Its primary job is different:
* cloud secret tools focus on secret distribution
* dotenv loaders and shell tooling focus on injection
* `envctl` focuses on environment coherence
That is why the core value is not “where do secrets live?”.
The core value is:
* what does this project require?
* what does this machine actually have?
* what environment will the app really receive?
---
## A typical workflow
```bash
# add a new shared requirement
envctl add API_KEY sk-example
git add .envctl.yaml
git commit -m "require API_KEY"
# another developer pulls
envctl check
envctl fill
envctl run -- python app.py
```
The contract changes in Git.
Real values stay local.
The runtime environment stays explicit.
---
## When `envctl` is a good fit
* your `.env.local` keeps drifting
* onboarding is fragile
* local and CI behavior diverge too easily
* one machine needs multiple local contexts
* you want a local-first workflow without turning generated files into the source of truth
## When it is probably overkill
* you have one tiny project with a static env file
* onboarding is trivial and unlikely to change
* the team already solves environment consistency elsewhere and does not need another layer
---
## Security
* no secrets in the contract
* local values stay on the machine
* sensitive output is masked
* encryption at rest is optional
* managed Git hooks can run `guard secrets` automatically before commit and push
`envctl` assumes the local machine is trusted. It is designed to keep environment handling explicit and safer, not to replace a full remote secrets platform.
---
## Documentation
* [Docs home](docs/index.md)
* [Getting started](docs/getting-started/index.md)

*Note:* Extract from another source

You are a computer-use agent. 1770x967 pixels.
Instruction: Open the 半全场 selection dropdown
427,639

* [Quickstart](docs/getting-started/quickstart.md)
* [Concepts](docs/concepts/index.md)
* [Commands reference](docs/reference/commands/index.md)

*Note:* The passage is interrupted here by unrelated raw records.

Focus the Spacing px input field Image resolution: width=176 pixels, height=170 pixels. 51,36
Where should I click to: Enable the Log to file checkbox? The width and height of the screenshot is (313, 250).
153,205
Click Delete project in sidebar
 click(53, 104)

* [Configuration reference](docs/reference/configuration.md)
* [Observability reference](docs/reference/observability.md)

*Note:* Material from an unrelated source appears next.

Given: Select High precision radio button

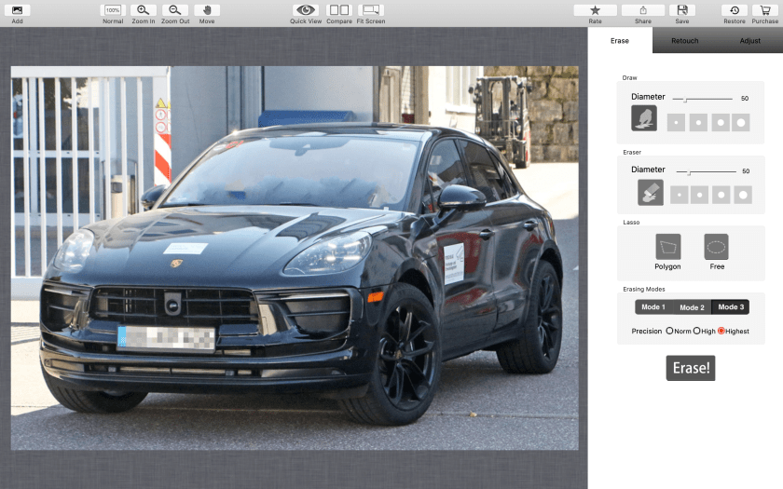Looking at the screenshot, I should (x=696, y=331).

* [Distribution reference](docs/reference/distribution.md)
* [Troubleshooting](docs/troubleshooting/index.md)
* [Compatibility](docs/internals/compatibility.md)
---
## Development
The repository uses `uv` for dependency management and reproducible environments.
```bash
uv sync --dev
make validate
```
This ensures that local development and CI use the same locked dependency graph defined in `uv.lock`.
If you are editing documentation locally:
```bash
uv sync --extra docs
make docs-check
```
The validation flow includes linting, formatting, type checking, security checks, tests with coverage, and architectural constraints.
See [CONTRIBUTING.md](CONTRIBUTING.md) for details.
---
If you have ever said:
> "it works on my machine"
then `envctl` is probably solving a problem you already have.